• _Prompt_
Reproduce the records below exactly, with nothing altered.
BEGIN Information supplied
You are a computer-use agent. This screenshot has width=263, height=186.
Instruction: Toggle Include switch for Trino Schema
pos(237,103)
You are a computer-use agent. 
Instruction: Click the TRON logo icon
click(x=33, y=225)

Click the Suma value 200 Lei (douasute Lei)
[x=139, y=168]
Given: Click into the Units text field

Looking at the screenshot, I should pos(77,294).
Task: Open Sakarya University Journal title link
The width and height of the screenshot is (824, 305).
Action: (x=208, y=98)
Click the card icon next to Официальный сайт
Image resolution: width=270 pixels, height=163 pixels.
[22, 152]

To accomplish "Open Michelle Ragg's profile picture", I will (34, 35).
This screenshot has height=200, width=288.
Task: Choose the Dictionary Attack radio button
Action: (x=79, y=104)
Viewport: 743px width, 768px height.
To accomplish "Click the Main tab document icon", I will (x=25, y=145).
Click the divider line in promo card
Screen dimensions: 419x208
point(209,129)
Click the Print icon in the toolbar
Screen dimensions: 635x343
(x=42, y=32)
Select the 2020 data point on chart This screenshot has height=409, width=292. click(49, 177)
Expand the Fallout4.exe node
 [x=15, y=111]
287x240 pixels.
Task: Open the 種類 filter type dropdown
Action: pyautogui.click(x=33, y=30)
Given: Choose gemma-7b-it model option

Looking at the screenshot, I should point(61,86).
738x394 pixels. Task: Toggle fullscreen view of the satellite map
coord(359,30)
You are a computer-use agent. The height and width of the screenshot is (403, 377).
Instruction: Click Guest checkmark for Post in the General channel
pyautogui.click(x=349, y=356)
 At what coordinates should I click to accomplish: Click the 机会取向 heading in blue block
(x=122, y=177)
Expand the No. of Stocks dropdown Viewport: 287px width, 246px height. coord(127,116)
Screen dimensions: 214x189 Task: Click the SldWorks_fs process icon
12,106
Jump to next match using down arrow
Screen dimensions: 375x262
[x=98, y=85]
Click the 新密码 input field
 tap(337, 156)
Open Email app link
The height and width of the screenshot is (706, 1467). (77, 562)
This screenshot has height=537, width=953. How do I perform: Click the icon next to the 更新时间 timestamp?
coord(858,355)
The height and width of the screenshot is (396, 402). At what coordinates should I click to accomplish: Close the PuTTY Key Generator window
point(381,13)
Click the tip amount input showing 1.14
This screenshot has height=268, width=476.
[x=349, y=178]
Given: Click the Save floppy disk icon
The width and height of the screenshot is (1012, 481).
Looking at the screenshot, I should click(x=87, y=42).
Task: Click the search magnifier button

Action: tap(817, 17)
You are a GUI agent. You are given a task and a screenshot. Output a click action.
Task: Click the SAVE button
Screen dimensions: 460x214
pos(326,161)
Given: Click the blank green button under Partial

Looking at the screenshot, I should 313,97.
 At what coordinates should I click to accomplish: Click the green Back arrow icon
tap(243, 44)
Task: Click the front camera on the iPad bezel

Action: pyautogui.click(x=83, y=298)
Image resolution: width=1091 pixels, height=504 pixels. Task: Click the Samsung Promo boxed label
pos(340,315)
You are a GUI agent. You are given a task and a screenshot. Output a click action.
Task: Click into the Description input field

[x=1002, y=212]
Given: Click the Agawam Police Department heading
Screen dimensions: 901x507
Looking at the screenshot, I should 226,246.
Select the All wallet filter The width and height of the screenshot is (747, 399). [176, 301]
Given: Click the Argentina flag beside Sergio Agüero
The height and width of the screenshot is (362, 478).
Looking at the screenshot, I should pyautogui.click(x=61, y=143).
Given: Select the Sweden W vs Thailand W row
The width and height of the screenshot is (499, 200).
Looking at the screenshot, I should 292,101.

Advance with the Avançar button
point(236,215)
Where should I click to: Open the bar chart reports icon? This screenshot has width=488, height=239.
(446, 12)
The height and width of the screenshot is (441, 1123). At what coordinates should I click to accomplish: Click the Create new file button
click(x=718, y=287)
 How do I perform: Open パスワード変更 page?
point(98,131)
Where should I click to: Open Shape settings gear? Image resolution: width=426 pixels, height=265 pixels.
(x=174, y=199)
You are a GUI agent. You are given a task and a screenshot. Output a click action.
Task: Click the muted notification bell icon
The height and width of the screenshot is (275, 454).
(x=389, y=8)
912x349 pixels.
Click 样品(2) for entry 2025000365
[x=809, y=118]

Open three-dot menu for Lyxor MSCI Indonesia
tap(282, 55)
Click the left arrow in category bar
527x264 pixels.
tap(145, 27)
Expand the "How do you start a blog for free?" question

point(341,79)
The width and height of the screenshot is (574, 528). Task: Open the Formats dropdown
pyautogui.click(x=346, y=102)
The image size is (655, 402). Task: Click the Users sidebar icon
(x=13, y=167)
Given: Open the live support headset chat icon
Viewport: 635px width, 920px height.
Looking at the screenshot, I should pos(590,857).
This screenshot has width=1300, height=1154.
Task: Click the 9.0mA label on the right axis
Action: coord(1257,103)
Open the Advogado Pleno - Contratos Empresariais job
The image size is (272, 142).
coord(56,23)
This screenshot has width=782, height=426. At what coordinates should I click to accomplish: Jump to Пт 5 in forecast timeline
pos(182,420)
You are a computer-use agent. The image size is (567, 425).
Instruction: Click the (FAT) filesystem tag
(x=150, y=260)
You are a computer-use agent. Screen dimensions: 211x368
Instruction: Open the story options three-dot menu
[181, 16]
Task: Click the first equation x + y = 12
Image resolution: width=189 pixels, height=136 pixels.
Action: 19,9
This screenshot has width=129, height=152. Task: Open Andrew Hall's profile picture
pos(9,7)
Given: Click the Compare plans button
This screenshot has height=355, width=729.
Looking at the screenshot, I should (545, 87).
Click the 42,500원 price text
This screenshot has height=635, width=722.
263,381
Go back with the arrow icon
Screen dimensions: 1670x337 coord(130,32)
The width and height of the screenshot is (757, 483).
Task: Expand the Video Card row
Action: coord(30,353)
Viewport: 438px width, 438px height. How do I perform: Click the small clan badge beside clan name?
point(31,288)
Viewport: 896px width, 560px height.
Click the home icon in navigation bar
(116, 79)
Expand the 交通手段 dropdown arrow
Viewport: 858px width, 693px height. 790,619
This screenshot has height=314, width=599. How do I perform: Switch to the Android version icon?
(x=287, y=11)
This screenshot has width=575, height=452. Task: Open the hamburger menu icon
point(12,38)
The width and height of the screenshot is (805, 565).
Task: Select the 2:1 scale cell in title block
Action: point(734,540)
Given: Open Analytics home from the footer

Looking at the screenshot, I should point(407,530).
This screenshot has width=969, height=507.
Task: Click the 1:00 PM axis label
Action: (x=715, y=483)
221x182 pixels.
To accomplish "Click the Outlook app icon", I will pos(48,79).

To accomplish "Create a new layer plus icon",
END Information supplied
• _Problem solution_
You are a computer-use agent. This screenshot has width=263, height=186.
Instruction: Toggle Include switch for Trino Schema
pos(237,103)
You are a computer-use agent. 
Instruction: Click the TRON logo icon
click(x=33, y=225)

Click the Suma value 200 Lei (douasute Lei)
[x=139, y=168]
Given: Click into the Units text field

Looking at the screenshot, I should pos(77,294).
Task: Open Sakarya University Journal title link
The width and height of the screenshot is (824, 305).
Action: (x=208, y=98)
Click the card icon next to Официальный сайт
Image resolution: width=270 pixels, height=163 pixels.
[22, 152]

To accomplish "Open Michelle Ragg's profile picture", I will (34, 35).
This screenshot has height=200, width=288.
Task: Choose the Dictionary Attack radio button
Action: (x=79, y=104)
Viewport: 743px width, 768px height.
To accomplish "Click the Main tab document icon", I will (x=25, y=145).
Click the divider line in promo card
Screen dimensions: 419x208
point(209,129)
Click the Print icon in the toolbar
Screen dimensions: 635x343
(x=42, y=32)
Select the 2020 data point on chart This screenshot has height=409, width=292. click(49, 177)
Expand the Fallout4.exe node
 [x=15, y=111]
287x240 pixels.
Task: Open the 種類 filter type dropdown
Action: pyautogui.click(x=33, y=30)
Given: Choose gemma-7b-it model option

Looking at the screenshot, I should point(61,86).
738x394 pixels. Task: Toggle fullscreen view of the satellite map
coord(359,30)
You are a computer-use agent. The height and width of the screenshot is (403, 377).
Instruction: Click Guest checkmark for Post in the General channel
pyautogui.click(x=349, y=356)
 At what coordinates should I click to accomplish: Click the 机会取向 heading in blue block
(x=122, y=177)
Expand the No. of Stocks dropdown Viewport: 287px width, 246px height. coord(127,116)
Screen dimensions: 214x189 Task: Click the SldWorks_fs process icon
12,106
Jump to next match using down arrow
Screen dimensions: 375x262
[x=98, y=85]
Click the 新密码 input field
 tap(337, 156)
Open Email app link
The height and width of the screenshot is (706, 1467). (77, 562)
This screenshot has height=537, width=953. How do I perform: Click the icon next to the 更新时间 timestamp?
coord(858,355)
The height and width of the screenshot is (396, 402). At what coordinates should I click to accomplish: Close the PuTTY Key Generator window
point(381,13)
Click the tip amount input showing 1.14
This screenshot has height=268, width=476.
[x=349, y=178]
Given: Click the Save floppy disk icon
The width and height of the screenshot is (1012, 481).
Looking at the screenshot, I should click(x=87, y=42).
Task: Click the search magnifier button

Action: tap(817, 17)
You are a GUI agent. You are given a task and a screenshot. Output a click action.
Task: Click the SAVE button
Screen dimensions: 460x214
pos(326,161)
Given: Click the blank green button under Partial

Looking at the screenshot, I should 313,97.
 At what coordinates should I click to accomplish: Click the green Back arrow icon
tap(243, 44)
Task: Click the front camera on the iPad bezel

Action: pyautogui.click(x=83, y=298)
Image resolution: width=1091 pixels, height=504 pixels. Task: Click the Samsung Promo boxed label
pos(340,315)
You are a GUI agent. You are given a task and a screenshot. Output a click action.
Task: Click into the Description input field

[x=1002, y=212]
Given: Click the Agawam Police Department heading
Screen dimensions: 901x507
Looking at the screenshot, I should 226,246.
Select the All wallet filter The width and height of the screenshot is (747, 399). [176, 301]
Given: Click the Argentina flag beside Sergio Agüero
The height and width of the screenshot is (362, 478).
Looking at the screenshot, I should pyautogui.click(x=61, y=143).
Given: Select the Sweden W vs Thailand W row
The width and height of the screenshot is (499, 200).
Looking at the screenshot, I should 292,101.

Advance with the Avançar button
point(236,215)
Where should I click to: Open the bar chart reports icon? This screenshot has width=488, height=239.
(446, 12)
The height and width of the screenshot is (441, 1123). At what coordinates should I click to accomplish: Click the Create new file button
click(x=718, y=287)
 How do I perform: Open パスワード変更 page?
point(98,131)
Where should I click to: Open Shape settings gear? Image resolution: width=426 pixels, height=265 pixels.
(x=174, y=199)
You are a GUI agent. You are given a task and a screenshot. Output a click action.
Task: Click the muted notification bell icon
The height and width of the screenshot is (275, 454).
(x=389, y=8)
912x349 pixels.
Click 样品(2) for entry 2025000365
[x=809, y=118]

Open three-dot menu for Lyxor MSCI Indonesia
tap(282, 55)
Click the left arrow in category bar
527x264 pixels.
tap(145, 27)
Expand the "How do you start a blog for free?" question

point(341,79)
The width and height of the screenshot is (574, 528). Task: Open the Formats dropdown
pyautogui.click(x=346, y=102)
The image size is (655, 402). Task: Click the Users sidebar icon
(x=13, y=167)
Given: Open the live support headset chat icon
Viewport: 635px width, 920px height.
Looking at the screenshot, I should pos(590,857).
This screenshot has width=1300, height=1154.
Task: Click the 9.0mA label on the right axis
Action: coord(1257,103)
Open the Advogado Pleno - Contratos Empresariais job
The image size is (272, 142).
coord(56,23)
This screenshot has width=782, height=426. At what coordinates should I click to accomplish: Jump to Пт 5 in forecast timeline
pos(182,420)
You are a computer-use agent. The image size is (567, 425).
Instruction: Click the (FAT) filesystem tag
(x=150, y=260)
You are a computer-use agent. Screen dimensions: 211x368
Instruction: Open the story options three-dot menu
[181, 16]
Task: Click the first equation x + y = 12
Image resolution: width=189 pixels, height=136 pixels.
Action: 19,9
This screenshot has width=129, height=152. Task: Open Andrew Hall's profile picture
pos(9,7)
Given: Click the Compare plans button
This screenshot has height=355, width=729.
Looking at the screenshot, I should (545, 87).
Click the 42,500원 price text
This screenshot has height=635, width=722.
263,381
Go back with the arrow icon
Screen dimensions: 1670x337 coord(130,32)
The width and height of the screenshot is (757, 483).
Task: Expand the Video Card row
Action: coord(30,353)
Viewport: 438px width, 438px height. How do I perform: Click the small clan badge beside clan name?
point(31,288)
Viewport: 896px width, 560px height.
Click the home icon in navigation bar
(116, 79)
Expand the 交通手段 dropdown arrow
Viewport: 858px width, 693px height. 790,619
This screenshot has height=314, width=599. How do I perform: Switch to the Android version icon?
(x=287, y=11)
This screenshot has width=575, height=452. Task: Open the hamburger menu icon
point(12,38)
The width and height of the screenshot is (805, 565).
Task: Select the 2:1 scale cell in title block
Action: point(734,540)
Given: Open Analytics home from the footer

Looking at the screenshot, I should point(407,530).
This screenshot has width=969, height=507.
Task: Click the 1:00 PM axis label
Action: (x=715, y=483)
221x182 pixels.
To accomplish "Click the Outlook app icon", I will pos(48,79).

To accomplish "Create a new layer plus icon",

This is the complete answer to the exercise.